LISTING –
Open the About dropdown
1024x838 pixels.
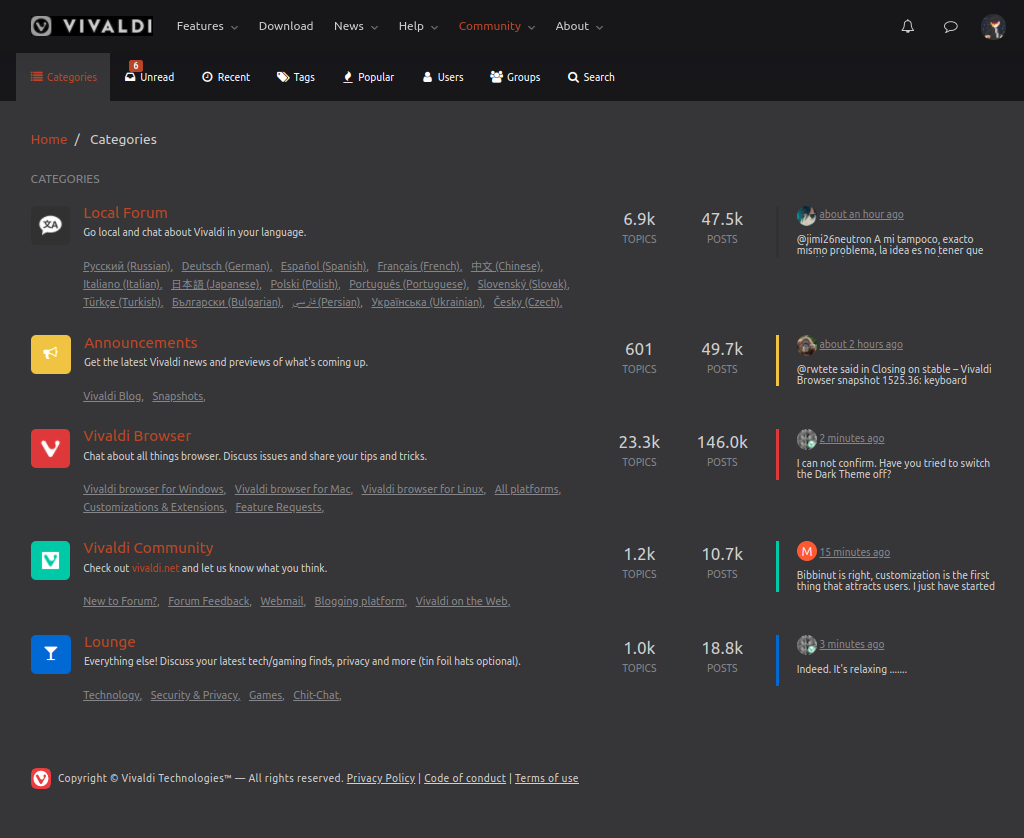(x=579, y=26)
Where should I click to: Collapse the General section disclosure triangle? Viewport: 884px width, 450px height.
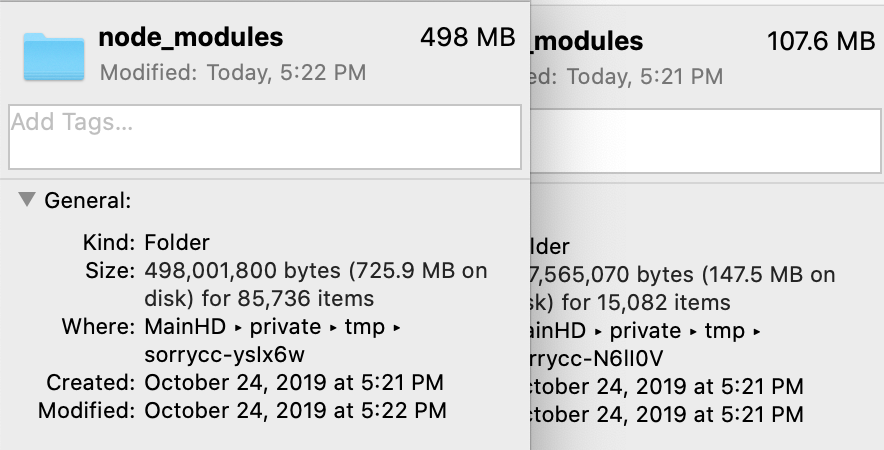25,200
* * *
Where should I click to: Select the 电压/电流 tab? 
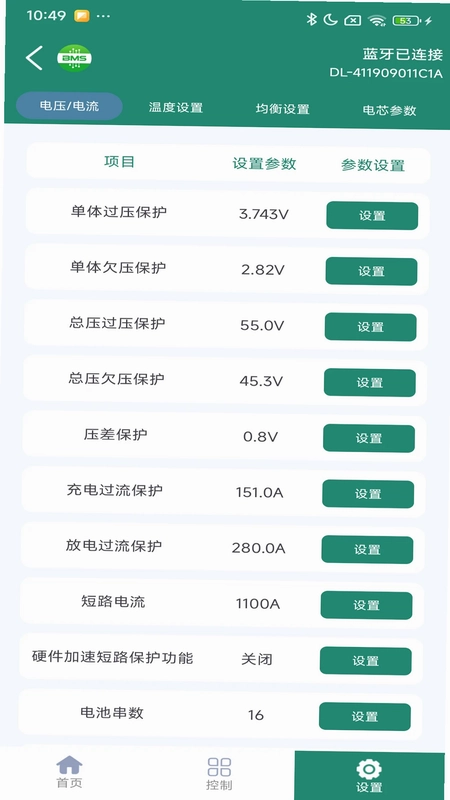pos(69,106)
...
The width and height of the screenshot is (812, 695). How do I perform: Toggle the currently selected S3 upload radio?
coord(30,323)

SHORT PROBLEM –
Rename "screenshot" to "image" in the lines from the one containing "The width and" through the one containing "coord(30,323)", inclusive. Give back only those lines, otherwise unchanged.

COMPLETED TASK –
The width and height of the image is (812, 695). How do I perform: Toggle the currently selected S3 upload radio?
coord(30,323)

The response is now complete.